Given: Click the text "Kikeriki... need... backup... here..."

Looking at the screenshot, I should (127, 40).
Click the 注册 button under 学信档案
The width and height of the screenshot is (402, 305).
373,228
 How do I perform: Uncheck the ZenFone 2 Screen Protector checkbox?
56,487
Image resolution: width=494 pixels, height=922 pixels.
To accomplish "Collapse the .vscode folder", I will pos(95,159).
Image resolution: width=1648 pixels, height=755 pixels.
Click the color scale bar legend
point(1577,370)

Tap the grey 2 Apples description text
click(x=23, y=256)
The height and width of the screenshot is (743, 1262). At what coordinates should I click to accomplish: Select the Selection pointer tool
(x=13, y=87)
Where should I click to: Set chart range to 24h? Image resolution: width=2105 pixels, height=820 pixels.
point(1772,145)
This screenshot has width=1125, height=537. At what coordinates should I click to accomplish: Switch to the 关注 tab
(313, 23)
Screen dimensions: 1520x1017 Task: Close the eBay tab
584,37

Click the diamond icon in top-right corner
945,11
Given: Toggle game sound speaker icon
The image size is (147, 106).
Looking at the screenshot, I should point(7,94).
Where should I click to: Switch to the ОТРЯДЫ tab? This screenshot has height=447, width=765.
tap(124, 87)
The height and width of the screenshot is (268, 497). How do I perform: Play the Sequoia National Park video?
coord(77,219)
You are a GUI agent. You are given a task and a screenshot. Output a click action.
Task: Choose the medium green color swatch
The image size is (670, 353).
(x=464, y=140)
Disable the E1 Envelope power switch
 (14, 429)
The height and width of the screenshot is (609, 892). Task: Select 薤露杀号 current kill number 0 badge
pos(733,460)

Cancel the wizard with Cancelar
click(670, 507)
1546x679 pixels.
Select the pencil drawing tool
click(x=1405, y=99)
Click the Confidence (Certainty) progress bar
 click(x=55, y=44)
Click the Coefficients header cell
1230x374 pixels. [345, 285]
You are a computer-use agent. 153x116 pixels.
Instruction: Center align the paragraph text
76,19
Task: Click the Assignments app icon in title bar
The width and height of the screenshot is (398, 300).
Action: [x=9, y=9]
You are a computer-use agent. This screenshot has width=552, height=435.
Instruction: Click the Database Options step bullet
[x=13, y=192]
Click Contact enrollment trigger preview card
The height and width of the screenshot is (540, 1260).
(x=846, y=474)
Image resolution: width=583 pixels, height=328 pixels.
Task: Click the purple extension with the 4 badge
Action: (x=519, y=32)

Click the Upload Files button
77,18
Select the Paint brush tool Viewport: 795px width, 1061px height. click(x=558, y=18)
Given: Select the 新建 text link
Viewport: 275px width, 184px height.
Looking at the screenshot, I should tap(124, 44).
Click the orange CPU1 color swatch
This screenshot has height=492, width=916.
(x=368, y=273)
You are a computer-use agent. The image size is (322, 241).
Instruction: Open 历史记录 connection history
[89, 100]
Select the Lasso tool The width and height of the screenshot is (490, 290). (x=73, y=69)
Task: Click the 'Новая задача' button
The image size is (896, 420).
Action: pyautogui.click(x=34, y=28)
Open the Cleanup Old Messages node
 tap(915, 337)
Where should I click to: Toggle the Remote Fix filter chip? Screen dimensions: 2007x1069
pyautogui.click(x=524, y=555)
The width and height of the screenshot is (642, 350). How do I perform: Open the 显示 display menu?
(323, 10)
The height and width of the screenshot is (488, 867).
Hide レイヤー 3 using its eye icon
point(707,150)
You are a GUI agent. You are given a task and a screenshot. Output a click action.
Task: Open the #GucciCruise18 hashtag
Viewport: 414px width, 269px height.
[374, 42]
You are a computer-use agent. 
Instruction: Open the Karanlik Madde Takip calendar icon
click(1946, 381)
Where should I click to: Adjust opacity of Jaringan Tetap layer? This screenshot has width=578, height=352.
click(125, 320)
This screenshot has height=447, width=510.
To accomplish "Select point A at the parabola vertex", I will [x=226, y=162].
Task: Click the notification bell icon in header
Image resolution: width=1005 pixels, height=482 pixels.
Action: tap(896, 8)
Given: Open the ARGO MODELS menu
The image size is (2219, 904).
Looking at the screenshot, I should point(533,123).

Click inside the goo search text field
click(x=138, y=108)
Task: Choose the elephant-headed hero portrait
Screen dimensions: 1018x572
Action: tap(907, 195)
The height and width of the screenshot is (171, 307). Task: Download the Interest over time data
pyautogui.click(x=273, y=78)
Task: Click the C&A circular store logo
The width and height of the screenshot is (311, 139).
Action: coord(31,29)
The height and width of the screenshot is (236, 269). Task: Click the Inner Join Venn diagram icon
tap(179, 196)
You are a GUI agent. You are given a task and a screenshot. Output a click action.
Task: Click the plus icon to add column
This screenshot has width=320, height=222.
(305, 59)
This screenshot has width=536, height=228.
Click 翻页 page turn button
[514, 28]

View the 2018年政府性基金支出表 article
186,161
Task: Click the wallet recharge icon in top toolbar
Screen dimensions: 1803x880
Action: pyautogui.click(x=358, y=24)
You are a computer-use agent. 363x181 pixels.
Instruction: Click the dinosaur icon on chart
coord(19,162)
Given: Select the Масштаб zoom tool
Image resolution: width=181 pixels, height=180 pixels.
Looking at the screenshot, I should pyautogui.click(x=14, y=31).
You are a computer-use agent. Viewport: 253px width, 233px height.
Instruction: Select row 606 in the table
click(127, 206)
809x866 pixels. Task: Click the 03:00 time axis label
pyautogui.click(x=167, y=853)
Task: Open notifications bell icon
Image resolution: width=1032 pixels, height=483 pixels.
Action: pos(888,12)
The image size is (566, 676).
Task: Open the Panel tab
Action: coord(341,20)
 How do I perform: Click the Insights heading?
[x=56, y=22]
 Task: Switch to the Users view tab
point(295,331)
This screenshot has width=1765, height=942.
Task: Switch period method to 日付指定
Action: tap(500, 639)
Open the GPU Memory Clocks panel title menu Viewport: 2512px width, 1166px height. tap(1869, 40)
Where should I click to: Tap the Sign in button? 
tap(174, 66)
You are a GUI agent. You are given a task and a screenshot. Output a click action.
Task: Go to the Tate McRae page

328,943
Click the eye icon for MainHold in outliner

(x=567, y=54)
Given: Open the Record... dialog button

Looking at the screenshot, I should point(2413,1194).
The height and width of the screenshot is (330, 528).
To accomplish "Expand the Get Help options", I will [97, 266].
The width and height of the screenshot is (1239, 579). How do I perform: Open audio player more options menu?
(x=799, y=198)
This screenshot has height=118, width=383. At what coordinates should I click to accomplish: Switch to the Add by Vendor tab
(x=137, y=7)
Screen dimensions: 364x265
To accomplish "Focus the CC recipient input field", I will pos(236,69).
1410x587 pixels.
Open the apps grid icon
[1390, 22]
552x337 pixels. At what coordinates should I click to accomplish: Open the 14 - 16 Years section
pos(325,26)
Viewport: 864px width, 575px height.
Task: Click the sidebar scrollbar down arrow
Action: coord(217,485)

> _TASK TO CARRY OUT_:
Rewrite the part of the records that opens with the line containing "Where should I click to: Adjust" and closes with the line containing "Action: tap(896, 8)", including both of those lines and every request. In that part, increase each coordinate in the answers by 15.

> _TASK SOLUTION_:
Where should I click to: Adjust opacity of Jaringan Tetap layer? This screenshot has width=578, height=352.
click(140, 335)
This screenshot has height=447, width=510.
To accomplish "Select point A at the parabola vertex", I will [x=241, y=177].
Task: Click the notification bell icon in header
Image resolution: width=1005 pixels, height=482 pixels.
Action: tap(911, 23)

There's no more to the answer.